Abstract
The group of imidazoline-1 receptors (I1-IR) agonists encompasses drugs are currently used in treatment of high blood pressure and hyperglycemia. The I1-IR protein structures have not been determined yet, but Nischarin protein that binds numerous imidazoline ligands inducing initiation of various cell-signaling cascades, including apoptosis, is identified as strong I1-IR candidate. In this study we examined apoptotic activity of rilmenidine (potent I1-IR agonist), moxonidine (moderate I1-IR agonist), and efaroxan (I1-IR partial agonist) on cancer cell line (K562) expressing Nischarin.

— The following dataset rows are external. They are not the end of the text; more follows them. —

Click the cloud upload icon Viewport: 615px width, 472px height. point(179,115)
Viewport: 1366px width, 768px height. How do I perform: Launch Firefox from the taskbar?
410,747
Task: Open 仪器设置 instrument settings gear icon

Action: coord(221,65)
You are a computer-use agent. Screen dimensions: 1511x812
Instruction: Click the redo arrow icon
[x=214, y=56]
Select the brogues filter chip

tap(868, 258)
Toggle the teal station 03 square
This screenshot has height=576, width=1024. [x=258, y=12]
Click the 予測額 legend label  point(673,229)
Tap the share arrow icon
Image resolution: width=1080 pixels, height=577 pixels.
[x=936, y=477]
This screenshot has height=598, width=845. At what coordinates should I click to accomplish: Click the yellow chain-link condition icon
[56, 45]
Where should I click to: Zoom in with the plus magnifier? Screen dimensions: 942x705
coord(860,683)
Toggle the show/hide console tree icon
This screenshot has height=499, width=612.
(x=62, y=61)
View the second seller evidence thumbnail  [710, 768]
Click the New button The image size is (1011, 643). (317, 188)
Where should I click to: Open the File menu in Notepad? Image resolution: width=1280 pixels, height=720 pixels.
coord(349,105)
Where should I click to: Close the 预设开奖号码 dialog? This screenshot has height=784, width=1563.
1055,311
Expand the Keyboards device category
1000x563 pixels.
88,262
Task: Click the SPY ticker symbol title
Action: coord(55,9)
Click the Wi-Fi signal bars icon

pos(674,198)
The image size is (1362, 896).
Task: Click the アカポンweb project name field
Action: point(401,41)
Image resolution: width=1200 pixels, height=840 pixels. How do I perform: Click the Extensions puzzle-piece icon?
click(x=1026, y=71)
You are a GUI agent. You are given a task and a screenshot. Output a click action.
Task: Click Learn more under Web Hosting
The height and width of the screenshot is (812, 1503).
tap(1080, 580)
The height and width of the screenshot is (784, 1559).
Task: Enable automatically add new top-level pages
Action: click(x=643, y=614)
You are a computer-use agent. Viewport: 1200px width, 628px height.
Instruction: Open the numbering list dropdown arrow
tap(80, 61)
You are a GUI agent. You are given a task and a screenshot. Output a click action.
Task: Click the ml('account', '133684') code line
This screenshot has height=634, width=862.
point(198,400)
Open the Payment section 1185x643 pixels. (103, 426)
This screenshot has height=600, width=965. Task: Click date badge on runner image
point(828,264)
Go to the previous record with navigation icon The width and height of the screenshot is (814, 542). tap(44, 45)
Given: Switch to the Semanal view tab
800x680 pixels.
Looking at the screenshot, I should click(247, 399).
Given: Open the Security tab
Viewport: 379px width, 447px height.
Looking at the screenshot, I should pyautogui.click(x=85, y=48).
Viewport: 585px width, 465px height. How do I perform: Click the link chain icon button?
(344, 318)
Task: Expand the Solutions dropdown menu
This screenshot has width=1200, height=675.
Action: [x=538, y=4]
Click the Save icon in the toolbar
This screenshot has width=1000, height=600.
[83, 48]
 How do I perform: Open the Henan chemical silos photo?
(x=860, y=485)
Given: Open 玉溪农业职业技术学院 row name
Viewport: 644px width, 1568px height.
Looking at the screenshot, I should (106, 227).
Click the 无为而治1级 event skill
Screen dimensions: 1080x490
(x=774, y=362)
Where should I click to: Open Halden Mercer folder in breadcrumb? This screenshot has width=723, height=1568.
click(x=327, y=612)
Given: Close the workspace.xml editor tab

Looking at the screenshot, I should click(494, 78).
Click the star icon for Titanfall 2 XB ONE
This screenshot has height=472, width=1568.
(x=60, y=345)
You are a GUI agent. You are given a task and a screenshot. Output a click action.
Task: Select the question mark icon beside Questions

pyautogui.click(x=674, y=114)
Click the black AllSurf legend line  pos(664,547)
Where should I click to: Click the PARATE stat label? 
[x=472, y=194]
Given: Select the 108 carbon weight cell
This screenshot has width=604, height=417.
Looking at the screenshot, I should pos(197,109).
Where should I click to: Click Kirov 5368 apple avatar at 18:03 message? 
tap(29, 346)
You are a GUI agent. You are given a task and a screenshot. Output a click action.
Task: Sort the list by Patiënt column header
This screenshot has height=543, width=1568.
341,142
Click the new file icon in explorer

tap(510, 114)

The Nischarine domains mapping was performed by use of the Informational Spectrum Method (ISM). The 3DQuantitative Structure-Activity Relationship (3D-QSAR) and virtual docking studies of 29 I1-IR ligands (agonists, partial agonists, and antagonists) were carried out on I1-IR receptors binding affinities. The 3D-QSAR study defined 3Dpharmacophore models for I1-IR agonistic and I1-IR antagonistic activity and created regression model for prediction of I1-IR activity of novel compounds. The 3D-QSAR models were applied for design and evaluation of novel I1-IR agonists and I1-IR antagonists. The most promising I1-IR ligands with enhanced activities than parent compounds were proposed for synthesis. The results of 3D-QSAR, ISM, and virtual docking studies were in perfect agreement and allowed precise definition of binding mode of I1-IR agonists (Arg 758, Arg 866, Val 981, and Glu 1057) and significantly different binding modes of I1-IR antagonists or partial I1-IR agonists. The performed theoretical study provides reliable system for evaluation of I1-IR agonistic and I1-IR antagonistic activity of novel I1-IR ligands, as drug candidates with anticancer activities.
Keywords: Apoptotic activity, I1-imidazoline receptor, I1-IR agonist, I1-IR antagonist, pharmacophore modeling, structure activity relationship, virtual docking, Nischarin Protein Modeling, Density Functional Theory, Imidazoline-1 Receptors, α2-adrenenoceptors.